Hypothesis. Elkind recovery and “sub-lethal damage”: a misleading association?

Abstract

While some failures in radiation sterilization of tumors may be attributable to the existence of foci of hypoxic cells, another possibility is that Elkind recovery, during the fractionation intervals in a conventional radiotherapy regime, may confer more sparing on tumor cells than the clonogenic cells in normal tissues at risk. It is of clinical as well as fundamental interest that more should be learned about the cellular events during the period of Elkind recovery. That phenomenon is intimately bound up with the occurrence of shoulders in many survival curves for eukaryotic cells. It is commonly accepted that these result from the cells'' requirement for an accumulation of damaging events before they lose proliferative capacity: 2 or more hits for the inactivation of each target, or the inactivation of 2 or more targets, the survival of any 1 of which would suffice to leave the cell viable. In that context complete Elkind recovery represents the repair of every sublethal lesion in all surviving cells. Comparatively little attention was paid to a fundamentally different view of survival curve shoulders, according to which they represent a dose range within which some potentially lethal lesions are repaired. But the cells'' repair capacity decreases with increasing dose, until the survival curve approaches a final slope determined by the number of unrepaired lesions inflicted per unit dose.
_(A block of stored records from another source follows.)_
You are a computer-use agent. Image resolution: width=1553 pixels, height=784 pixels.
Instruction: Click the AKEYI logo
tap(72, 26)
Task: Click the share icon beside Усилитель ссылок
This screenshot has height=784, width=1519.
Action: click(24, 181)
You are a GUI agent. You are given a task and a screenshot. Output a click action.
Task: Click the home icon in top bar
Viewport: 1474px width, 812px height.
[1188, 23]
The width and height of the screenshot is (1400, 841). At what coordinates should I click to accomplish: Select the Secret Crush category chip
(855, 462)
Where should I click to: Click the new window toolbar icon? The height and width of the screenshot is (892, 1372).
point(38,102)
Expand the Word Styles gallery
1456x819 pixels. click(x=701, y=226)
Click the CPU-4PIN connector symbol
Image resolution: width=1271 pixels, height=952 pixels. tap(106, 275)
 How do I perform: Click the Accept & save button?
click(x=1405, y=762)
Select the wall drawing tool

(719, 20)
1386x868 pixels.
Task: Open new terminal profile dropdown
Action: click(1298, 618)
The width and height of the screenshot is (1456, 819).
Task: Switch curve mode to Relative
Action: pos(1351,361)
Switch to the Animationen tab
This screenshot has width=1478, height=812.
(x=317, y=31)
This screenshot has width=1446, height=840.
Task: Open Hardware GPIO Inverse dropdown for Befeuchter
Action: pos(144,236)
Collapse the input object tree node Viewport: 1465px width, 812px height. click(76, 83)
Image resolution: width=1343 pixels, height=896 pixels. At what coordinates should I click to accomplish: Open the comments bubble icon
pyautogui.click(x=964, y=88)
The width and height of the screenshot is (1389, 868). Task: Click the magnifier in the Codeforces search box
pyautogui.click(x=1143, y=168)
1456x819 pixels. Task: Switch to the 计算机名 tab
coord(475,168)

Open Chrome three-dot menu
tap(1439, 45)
Surviving cells will recover their repair capacity, during a radiation free interval, and that is how Elkind recovery would be defined. Many experimental observations are well accommodated by the latter repair model. Sinclair (1972) suggested that repair might be mediated by a specific factor, Q factor, and the hypothesis would gain plausibility if Q factor could leave the nucleus and even cross the plasma membrane. The phenomenon known as repair of potentially lethal damage imposes the requirement that there is also another class of lesion the repair of which is independent of dose. The design of experiments aimed at elucidating the phenomenon of Elkind recovery must depend on the basic assumptions made to account for survival curve shoulders. Since the phenomenon is central to the mechanism by which radiation kills cells, and also has clinical implications, it would seem important that one or other of these mutually exclusive explanations should be validated.